*PAGE*.
Pennies on the dollar: report on our finances

The Sierra County Public-Journalism Project – which runs the Sierra County Citizen – has right now about $2,000 in the bank.  This money was entirely donated by you readers since my appeal for donations in October.  That means that we have exhausted whatever funds we had when I made that appeal (a bit faster than I had hoped).  So, here is looking forward.

 

At a bare minimum, we pay about $1,000 a year to keep the website going, and that is without any further development or major changes to it.  In addition, we pay Kathleen Sloan $4,200 a year for her contributions.  As all readers know, her articles are the center-piece of the Citizen.  That makes about $5,200 a year that we absolutely need or $430 a month.  Actually, we need a bit more because other things always come up.

 

The Citizen, then, can run four or five more months, unless more readers contribute.

 

While you think about that for a moment, let me tell you how this project came about.  Back four or five years ago, Kathleen was writing a blog with her investigations of local politics, but interested readers, such as myself, failed to subscribe and pay for her work.  In 2020 she came to the end of her savings and announced that she was going to have to look for a job and would not have time to report on what was happening in the county.

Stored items
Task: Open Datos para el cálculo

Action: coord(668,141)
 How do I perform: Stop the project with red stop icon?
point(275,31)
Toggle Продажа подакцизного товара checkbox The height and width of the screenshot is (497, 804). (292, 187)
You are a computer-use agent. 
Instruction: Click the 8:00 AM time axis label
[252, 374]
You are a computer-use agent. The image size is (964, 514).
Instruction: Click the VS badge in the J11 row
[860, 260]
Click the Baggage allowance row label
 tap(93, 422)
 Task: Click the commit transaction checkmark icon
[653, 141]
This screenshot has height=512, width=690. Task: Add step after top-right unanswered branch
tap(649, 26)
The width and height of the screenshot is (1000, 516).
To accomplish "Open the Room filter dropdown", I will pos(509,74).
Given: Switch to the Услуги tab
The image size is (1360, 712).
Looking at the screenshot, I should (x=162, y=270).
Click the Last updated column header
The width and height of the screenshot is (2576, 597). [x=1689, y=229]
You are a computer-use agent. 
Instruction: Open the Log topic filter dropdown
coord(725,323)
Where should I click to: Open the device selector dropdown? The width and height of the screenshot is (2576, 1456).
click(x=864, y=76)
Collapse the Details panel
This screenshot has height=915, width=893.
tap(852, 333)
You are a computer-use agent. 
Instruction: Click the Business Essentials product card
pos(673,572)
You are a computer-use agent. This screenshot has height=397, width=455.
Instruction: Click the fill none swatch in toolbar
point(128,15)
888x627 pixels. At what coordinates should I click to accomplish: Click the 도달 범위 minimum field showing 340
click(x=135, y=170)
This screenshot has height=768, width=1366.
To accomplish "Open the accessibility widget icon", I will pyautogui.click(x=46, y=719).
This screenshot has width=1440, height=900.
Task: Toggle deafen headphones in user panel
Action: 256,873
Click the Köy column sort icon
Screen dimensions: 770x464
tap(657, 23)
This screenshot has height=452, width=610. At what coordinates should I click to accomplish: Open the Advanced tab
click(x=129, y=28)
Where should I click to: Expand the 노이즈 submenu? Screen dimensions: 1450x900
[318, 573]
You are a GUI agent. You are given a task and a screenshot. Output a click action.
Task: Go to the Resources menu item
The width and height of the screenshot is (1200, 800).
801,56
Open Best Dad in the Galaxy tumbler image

*TASK LIST*.
• a. Reproduce the passage of the finance report from "At a bare minimum, we" to "more readers contribute.".
• b. Condense the paragraph of the finance report beginning "At a bare minimum" into a shorter version that keeps its main facts.
• c. According to the finance report, how much money does the Sierra County Public-Journalism Project currently have in the bank?

*SOLUTION LIST*.
• a.
At a bare minimum, we pay about $1,000 a year to keep the website going, and that is without any further development or major changes to it.  In addition, we pay Kathleen Sloan $4,200 a year for her contributions.  As all readers know, her articles are the center-piece of the Citizen.  That makes about $5,200 a year that we absolutely need or $430 a month.  Actually, we need a bit more because other things always come up.

 

The Citizen, then, can run four or five more months, unless more readers contribute.

• b. Keeping the website running costs about $1,000 a year, with no further development. Kathleen Sloan, whose articles are the Citizen's centerpiece, is paid $4,200 a year. That comes to about $5,200 a year, or $430 a month, at minimum. A bit more is needed because other things always come up.

• c. About $2,000.